▶ _WORK ORDER_
All that is required is the number of lines in this listing that hold "agent".

▶ _SUPPLIED MATERIAL_
^^^^^^^^^^^^^^^^
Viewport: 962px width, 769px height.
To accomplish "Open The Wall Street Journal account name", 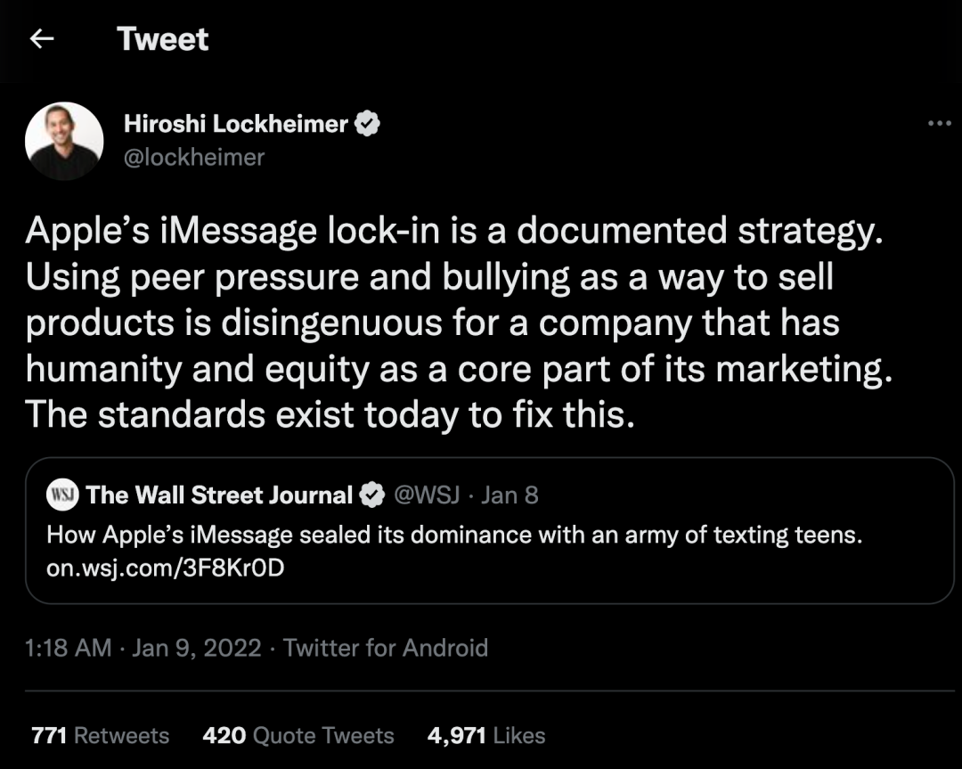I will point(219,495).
^^^^^^^^^^^^^^^^
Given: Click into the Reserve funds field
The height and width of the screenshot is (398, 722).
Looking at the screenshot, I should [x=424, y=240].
^^^^^^^^^^^^^^^^
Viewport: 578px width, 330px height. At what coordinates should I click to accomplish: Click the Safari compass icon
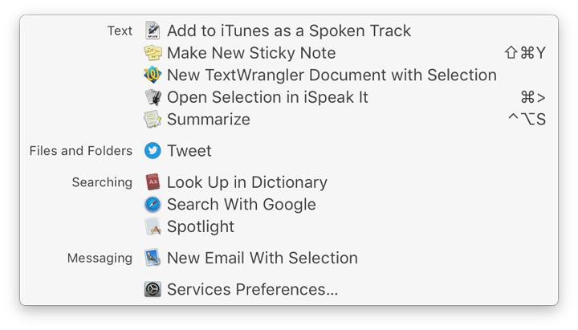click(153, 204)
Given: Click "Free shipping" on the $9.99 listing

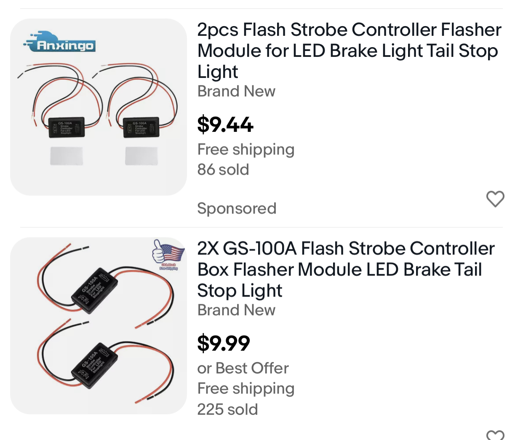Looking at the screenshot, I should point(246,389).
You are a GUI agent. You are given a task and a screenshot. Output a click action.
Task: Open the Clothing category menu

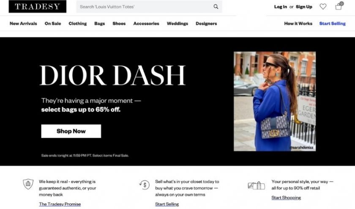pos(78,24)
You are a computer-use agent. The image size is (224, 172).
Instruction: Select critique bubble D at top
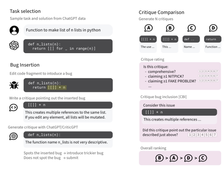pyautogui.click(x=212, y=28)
^^^^^^^^^^^^^^^^
▶ _RESPONSE BELOW_
2